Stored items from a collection
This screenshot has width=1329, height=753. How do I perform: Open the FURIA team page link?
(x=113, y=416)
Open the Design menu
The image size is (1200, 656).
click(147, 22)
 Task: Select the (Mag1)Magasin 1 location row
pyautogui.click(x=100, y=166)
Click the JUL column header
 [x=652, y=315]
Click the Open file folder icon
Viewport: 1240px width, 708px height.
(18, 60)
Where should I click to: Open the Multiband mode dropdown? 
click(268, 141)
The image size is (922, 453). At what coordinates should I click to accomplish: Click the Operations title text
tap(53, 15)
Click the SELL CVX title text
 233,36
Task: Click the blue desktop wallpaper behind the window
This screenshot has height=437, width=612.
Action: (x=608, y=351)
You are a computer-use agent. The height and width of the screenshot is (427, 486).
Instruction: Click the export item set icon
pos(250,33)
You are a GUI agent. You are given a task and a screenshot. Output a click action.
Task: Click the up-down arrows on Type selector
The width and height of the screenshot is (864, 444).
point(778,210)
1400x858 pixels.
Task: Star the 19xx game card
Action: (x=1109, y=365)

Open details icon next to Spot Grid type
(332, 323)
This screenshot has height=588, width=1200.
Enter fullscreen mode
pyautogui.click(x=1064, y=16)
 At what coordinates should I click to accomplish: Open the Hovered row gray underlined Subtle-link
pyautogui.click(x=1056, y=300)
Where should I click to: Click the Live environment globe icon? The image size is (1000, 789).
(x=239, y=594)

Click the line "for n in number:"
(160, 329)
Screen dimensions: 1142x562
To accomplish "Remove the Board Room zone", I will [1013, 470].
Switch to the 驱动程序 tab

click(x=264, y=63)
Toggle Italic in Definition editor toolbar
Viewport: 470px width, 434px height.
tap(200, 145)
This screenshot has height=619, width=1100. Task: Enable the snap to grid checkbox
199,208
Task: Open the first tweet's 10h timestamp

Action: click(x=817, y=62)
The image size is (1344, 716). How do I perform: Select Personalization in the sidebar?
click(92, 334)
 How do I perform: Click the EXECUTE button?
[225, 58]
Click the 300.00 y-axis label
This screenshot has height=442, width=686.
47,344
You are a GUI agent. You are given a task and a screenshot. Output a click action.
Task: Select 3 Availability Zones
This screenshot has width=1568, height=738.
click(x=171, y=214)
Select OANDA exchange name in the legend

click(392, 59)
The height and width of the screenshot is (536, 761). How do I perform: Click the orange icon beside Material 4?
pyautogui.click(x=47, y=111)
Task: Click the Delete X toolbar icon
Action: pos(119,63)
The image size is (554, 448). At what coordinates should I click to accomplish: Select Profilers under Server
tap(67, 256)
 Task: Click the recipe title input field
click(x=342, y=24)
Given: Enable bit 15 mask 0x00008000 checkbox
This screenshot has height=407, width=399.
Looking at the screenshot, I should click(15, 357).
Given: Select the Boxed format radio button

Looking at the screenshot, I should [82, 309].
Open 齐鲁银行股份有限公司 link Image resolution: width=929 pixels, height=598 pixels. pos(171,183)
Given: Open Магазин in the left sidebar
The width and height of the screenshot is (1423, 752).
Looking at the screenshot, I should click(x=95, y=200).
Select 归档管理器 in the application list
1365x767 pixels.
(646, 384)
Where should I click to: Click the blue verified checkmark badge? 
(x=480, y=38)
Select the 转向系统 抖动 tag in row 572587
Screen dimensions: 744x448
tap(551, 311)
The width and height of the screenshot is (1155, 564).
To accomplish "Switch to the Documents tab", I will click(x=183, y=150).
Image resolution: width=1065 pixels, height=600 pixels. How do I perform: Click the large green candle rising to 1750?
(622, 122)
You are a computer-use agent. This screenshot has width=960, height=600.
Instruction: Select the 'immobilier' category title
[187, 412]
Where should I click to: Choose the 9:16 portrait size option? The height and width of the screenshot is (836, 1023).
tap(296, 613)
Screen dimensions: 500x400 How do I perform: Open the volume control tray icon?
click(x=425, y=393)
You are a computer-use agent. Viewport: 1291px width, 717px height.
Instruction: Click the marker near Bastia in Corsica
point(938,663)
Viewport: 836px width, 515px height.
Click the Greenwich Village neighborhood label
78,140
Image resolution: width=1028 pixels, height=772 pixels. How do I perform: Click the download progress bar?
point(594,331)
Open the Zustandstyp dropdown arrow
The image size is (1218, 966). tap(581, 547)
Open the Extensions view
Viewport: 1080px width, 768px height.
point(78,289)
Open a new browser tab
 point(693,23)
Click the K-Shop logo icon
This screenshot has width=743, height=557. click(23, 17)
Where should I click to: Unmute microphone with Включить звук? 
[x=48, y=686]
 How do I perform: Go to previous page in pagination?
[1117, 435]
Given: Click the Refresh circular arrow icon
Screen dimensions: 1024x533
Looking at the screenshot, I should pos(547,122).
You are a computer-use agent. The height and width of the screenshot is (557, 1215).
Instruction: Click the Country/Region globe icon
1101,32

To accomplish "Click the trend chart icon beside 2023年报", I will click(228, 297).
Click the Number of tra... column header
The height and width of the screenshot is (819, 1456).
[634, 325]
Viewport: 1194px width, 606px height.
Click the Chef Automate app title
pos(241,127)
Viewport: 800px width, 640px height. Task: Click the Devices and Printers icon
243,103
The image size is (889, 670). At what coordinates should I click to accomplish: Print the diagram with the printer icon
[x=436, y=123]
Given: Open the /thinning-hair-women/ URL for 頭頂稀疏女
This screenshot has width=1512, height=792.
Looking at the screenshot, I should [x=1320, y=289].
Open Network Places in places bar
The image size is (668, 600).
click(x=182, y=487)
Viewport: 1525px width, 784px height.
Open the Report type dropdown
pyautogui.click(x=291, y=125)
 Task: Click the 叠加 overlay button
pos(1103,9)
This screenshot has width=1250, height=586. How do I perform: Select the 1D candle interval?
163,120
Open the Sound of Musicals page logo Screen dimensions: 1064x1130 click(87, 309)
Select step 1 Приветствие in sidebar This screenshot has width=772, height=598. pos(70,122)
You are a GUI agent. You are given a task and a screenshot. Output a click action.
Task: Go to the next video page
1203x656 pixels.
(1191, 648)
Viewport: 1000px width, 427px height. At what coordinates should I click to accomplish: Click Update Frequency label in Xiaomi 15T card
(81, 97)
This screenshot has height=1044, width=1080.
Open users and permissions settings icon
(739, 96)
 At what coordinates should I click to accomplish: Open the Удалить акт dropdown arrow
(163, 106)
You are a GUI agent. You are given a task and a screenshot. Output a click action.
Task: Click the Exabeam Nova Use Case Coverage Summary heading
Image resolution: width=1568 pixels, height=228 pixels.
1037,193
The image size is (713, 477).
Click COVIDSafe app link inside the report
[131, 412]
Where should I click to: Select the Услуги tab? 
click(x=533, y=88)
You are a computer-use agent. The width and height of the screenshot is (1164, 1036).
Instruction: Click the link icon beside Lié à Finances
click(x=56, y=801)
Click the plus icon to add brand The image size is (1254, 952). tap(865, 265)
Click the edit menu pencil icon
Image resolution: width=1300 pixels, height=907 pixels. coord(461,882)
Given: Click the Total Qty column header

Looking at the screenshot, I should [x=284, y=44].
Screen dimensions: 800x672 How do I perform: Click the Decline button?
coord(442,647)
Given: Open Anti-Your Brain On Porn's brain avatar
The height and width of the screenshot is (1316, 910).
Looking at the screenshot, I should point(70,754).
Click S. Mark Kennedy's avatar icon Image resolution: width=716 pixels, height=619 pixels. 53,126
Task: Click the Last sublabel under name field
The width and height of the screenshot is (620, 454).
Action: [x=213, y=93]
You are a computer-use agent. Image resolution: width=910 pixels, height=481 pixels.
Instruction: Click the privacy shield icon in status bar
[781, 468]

**What you should do:**
Using the entries above, print each one again without any alteration.

**Task output:**
This screenshot has width=1329, height=753. How do I perform: Open the FURIA team page link?
(x=113, y=416)
Open the Design menu
The image size is (1200, 656).
click(147, 22)
 Task: Select the (Mag1)Magasin 1 location row
pyautogui.click(x=100, y=166)
Click the JUL column header
 [x=652, y=315]
Click the Open file folder icon
Viewport: 1240px width, 708px height.
(18, 60)
Where should I click to: Open the Multiband mode dropdown? 
click(268, 141)
The image size is (922, 453). At what coordinates should I click to accomplish: Click the Operations title text
tap(53, 15)
Click the SELL CVX title text
 233,36
Task: Click the blue desktop wallpaper behind the window
This screenshot has height=437, width=612.
Action: (x=608, y=351)
You are a computer-use agent. The height and width of the screenshot is (427, 486).
Instruction: Click the export item set icon
pos(250,33)
You are a GUI agent. You are given a task and a screenshot. Output a click action.
Task: Click the up-down arrows on Type selector
The width and height of the screenshot is (864, 444).
point(778,210)
1400x858 pixels.
Task: Star the 19xx game card
Action: (x=1109, y=365)

Open details icon next to Spot Grid type
(332, 323)
This screenshot has height=588, width=1200.
Enter fullscreen mode
pyautogui.click(x=1064, y=16)
 At what coordinates should I click to accomplish: Open the Hovered row gray underlined Subtle-link
pyautogui.click(x=1056, y=300)
Where should I click to: Click the Live environment globe icon? The image size is (1000, 789).
(x=239, y=594)

Click the line "for n in number:"
(160, 329)
Screen dimensions: 1142x562
To accomplish "Remove the Board Room zone", I will [1013, 470].
Switch to the 驱动程序 tab

click(x=264, y=63)
Toggle Italic in Definition editor toolbar
Viewport: 470px width, 434px height.
tap(200, 145)
This screenshot has height=619, width=1100. Task: Enable the snap to grid checkbox
199,208
Task: Open the first tweet's 10h timestamp

Action: click(x=817, y=62)
The image size is (1344, 716). How do I perform: Select Personalization in the sidebar?
click(92, 334)
 How do I perform: Click the EXECUTE button?
[225, 58]
Click the 300.00 y-axis label
This screenshot has height=442, width=686.
47,344
You are a GUI agent. You are given a task and a screenshot. Output a click action.
Task: Select 3 Availability Zones
This screenshot has width=1568, height=738.
click(x=171, y=214)
Select OANDA exchange name in the legend

click(392, 59)
The height and width of the screenshot is (536, 761). How do I perform: Click the orange icon beside Material 4?
pyautogui.click(x=47, y=111)
Task: Click the Delete X toolbar icon
Action: pos(119,63)
The image size is (554, 448). At what coordinates should I click to accomplish: Select Profilers under Server
tap(67, 256)
 Task: Click the recipe title input field
click(x=342, y=24)
Given: Enable bit 15 mask 0x00008000 checkbox
This screenshot has height=407, width=399.
Looking at the screenshot, I should click(15, 357).
Given: Select the Boxed format radio button

Looking at the screenshot, I should [82, 309].
Open 齐鲁银行股份有限公司 link Image resolution: width=929 pixels, height=598 pixels. pos(171,183)
Given: Open Магазин in the left sidebar
The width and height of the screenshot is (1423, 752).
Looking at the screenshot, I should click(x=95, y=200).
Select 归档管理器 in the application list
1365x767 pixels.
(646, 384)
Where should I click to: Click the blue verified checkmark badge? 
(x=480, y=38)
Select the 转向系统 抖动 tag in row 572587
Screen dimensions: 744x448
tap(551, 311)
The width and height of the screenshot is (1155, 564).
To accomplish "Switch to the Documents tab", I will click(x=183, y=150).
Image resolution: width=1065 pixels, height=600 pixels. How do I perform: Click the large green candle rising to 1750?
(622, 122)
You are a computer-use agent. This screenshot has width=960, height=600.
Instruction: Select the 'immobilier' category title
[187, 412]
Where should I click to: Choose the 9:16 portrait size option? The height and width of the screenshot is (836, 1023).
tap(296, 613)
Screen dimensions: 500x400 How do I perform: Open the volume control tray icon?
click(x=425, y=393)
You are a computer-use agent. Viewport: 1291px width, 717px height.
Instruction: Click the marker near Bastia in Corsica
point(938,663)
Viewport: 836px width, 515px height.
Click the Greenwich Village neighborhood label
78,140
Image resolution: width=1028 pixels, height=772 pixels. How do I perform: Click the download progress bar?
point(594,331)
Open the Zustandstyp dropdown arrow
The image size is (1218, 966). tap(581, 547)
Open the Extensions view
Viewport: 1080px width, 768px height.
point(78,289)
Open a new browser tab
 point(693,23)
Click the K-Shop logo icon
This screenshot has width=743, height=557. click(23, 17)
Where should I click to: Unmute microphone with Включить звук? 
[x=48, y=686]
 How do I perform: Go to previous page in pagination?
[1117, 435]
Given: Click the Refresh circular arrow icon
Screen dimensions: 1024x533
Looking at the screenshot, I should pos(547,122).
You are a computer-use agent. The height and width of the screenshot is (557, 1215).
Instruction: Click the Country/Region globe icon
1101,32

To accomplish "Click the trend chart icon beside 2023年报", I will click(228, 297).
Click the Number of tra... column header
The height and width of the screenshot is (819, 1456).
[634, 325]
Viewport: 1194px width, 606px height.
Click the Chef Automate app title
pos(241,127)
Viewport: 800px width, 640px height. Task: Click the Devices and Printers icon
243,103
The image size is (889, 670). At what coordinates should I click to accomplish: Print the diagram with the printer icon
[x=436, y=123]
Given: Open the /thinning-hair-women/ URL for 頭頂稀疏女
This screenshot has width=1512, height=792.
Looking at the screenshot, I should [x=1320, y=289].
Open Network Places in places bar
The image size is (668, 600).
click(x=182, y=487)
Viewport: 1525px width, 784px height.
Open the Report type dropdown
pyautogui.click(x=291, y=125)
 Task: Click the 叠加 overlay button
pos(1103,9)
This screenshot has width=1250, height=586. How do I perform: Select the 1D candle interval?
163,120
Open the Sound of Musicals page logo Screen dimensions: 1064x1130 click(87, 309)
Select step 1 Приветствие in sidebar This screenshot has width=772, height=598. pos(70,122)
You are a GUI agent. You are given a task and a screenshot. Output a click action.
Task: Go to the next video page
1203x656 pixels.
(1191, 648)
Viewport: 1000px width, 427px height. At what coordinates should I click to accomplish: Click Update Frequency label in Xiaomi 15T card
(81, 97)
This screenshot has height=1044, width=1080.
Open users and permissions settings icon
(739, 96)
 At what coordinates should I click to accomplish: Open the Удалить акт dropdown arrow
(163, 106)
You are a GUI agent. You are given a task and a screenshot. Output a click action.
Task: Click the Exabeam Nova Use Case Coverage Summary heading
Image resolution: width=1568 pixels, height=228 pixels.
1037,193
The image size is (713, 477).
Click COVIDSafe app link inside the report
[131, 412]
Where should I click to: Select the Услуги tab? 
click(x=533, y=88)
You are a computer-use agent. The width and height of the screenshot is (1164, 1036).
Instruction: Click the link icon beside Lié à Finances
click(x=56, y=801)
Click the plus icon to add brand The image size is (1254, 952). tap(865, 265)
Click the edit menu pencil icon
Image resolution: width=1300 pixels, height=907 pixels. coord(461,882)
Given: Click the Total Qty column header

Looking at the screenshot, I should [x=284, y=44].
Screen dimensions: 800x672 How do I perform: Click the Decline button?
coord(442,647)
Given: Open Anti-Your Brain On Porn's brain avatar
The height and width of the screenshot is (1316, 910).
Looking at the screenshot, I should point(70,754).
Click S. Mark Kennedy's avatar icon Image resolution: width=716 pixels, height=619 pixels. 53,126
Task: Click the Last sublabel under name field
The width and height of the screenshot is (620, 454).
Action: [x=213, y=93]
You are a computer-use agent. Image resolution: width=910 pixels, height=481 pixels.
Instruction: Click the privacy shield icon in status bar
[781, 468]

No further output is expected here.